Doesn't help that these are always cheap-o phenolic boards usually with non-plated holes and cheap soldermask. At the temps required for Pb-Free solder reflow, the darn boards will start to delaminate, so it's no surprise that traces fall off. Really, almost all monitors have this problem to an extent, but WG also seems to have a terrible waves soldering process that leaves cold joints everywhere requiring lots of rework. Perhaps they just chucked Pb-Free solder in the pot without resetting anything?
A temp controlled iron is almost mandatory for reworking phenolic boards with Pb-free solder. Don't bother with your $5 Radio Shack.
Oh yeah, boo lead free solder. Just don't eat the leaded stuff, and you'll be fine.

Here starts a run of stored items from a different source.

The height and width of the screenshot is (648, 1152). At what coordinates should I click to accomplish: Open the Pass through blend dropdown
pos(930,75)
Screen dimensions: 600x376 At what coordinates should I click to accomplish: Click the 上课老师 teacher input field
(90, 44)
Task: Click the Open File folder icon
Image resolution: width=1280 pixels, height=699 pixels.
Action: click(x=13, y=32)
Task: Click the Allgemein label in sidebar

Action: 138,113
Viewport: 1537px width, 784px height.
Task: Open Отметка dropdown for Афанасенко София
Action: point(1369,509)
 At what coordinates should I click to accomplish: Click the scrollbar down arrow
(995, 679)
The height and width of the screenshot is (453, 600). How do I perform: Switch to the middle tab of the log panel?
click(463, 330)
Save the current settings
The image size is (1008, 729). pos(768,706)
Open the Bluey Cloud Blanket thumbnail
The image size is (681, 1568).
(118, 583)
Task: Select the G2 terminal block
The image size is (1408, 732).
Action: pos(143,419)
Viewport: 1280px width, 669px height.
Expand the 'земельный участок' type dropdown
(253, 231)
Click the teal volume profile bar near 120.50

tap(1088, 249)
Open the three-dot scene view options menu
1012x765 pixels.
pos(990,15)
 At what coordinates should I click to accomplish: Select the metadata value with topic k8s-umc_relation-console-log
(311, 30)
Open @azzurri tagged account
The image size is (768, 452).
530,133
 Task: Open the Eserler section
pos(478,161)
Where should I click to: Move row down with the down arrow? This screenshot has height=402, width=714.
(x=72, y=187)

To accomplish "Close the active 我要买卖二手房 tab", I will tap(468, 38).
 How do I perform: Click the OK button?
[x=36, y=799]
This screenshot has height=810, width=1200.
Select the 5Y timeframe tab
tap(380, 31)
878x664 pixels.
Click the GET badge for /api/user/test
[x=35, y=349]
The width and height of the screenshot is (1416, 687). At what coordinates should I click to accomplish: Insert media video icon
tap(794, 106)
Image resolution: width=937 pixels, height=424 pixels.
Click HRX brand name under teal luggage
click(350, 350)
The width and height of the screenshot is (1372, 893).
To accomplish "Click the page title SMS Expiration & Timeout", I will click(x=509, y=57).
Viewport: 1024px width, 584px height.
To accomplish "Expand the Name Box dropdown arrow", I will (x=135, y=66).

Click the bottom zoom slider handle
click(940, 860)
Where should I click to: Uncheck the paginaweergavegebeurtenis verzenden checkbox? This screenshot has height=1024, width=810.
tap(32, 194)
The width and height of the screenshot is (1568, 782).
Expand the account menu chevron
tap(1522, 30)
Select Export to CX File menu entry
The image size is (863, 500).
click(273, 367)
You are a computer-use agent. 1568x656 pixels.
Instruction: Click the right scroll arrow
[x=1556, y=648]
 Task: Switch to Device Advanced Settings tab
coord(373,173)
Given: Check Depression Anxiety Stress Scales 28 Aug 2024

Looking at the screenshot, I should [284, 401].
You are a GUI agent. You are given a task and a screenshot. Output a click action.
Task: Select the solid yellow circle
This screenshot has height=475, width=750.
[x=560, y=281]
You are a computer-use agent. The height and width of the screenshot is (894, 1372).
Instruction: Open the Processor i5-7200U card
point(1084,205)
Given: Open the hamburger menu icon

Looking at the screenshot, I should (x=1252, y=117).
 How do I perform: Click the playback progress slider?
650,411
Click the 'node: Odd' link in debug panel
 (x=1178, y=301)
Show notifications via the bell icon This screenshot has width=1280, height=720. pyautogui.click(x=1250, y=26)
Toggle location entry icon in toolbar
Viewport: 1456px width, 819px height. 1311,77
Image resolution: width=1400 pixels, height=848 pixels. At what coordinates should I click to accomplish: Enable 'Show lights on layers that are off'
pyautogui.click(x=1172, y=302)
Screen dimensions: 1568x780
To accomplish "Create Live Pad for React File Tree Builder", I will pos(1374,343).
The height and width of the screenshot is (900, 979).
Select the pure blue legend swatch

Minimum I've found to re-work Pb-Free is 325C. 350C works better. Issue is that at the lower temps, you sometimes have to keep the heat on so long that the board and surrounding surfaces heat up too much. At higher temps, the immediate area gets too hot and falls apart. It's much easier to find a balance with leaded stuff.
You can flow in some leaded solder sometimes to lower the melting point as you're working. This can help out if you need to re-work the same area repeatedly as it lets you use cooler temps for the later passes. Problem is that you can end up with lots of flux residue or just plain too much solder.
For the monitor guys: any reason they don't use FR-4 in monitors? It stands up to heat way better. Just a cost issue? If so, why do people care to save maybe a buck on what are sometimes $1000+ monitors?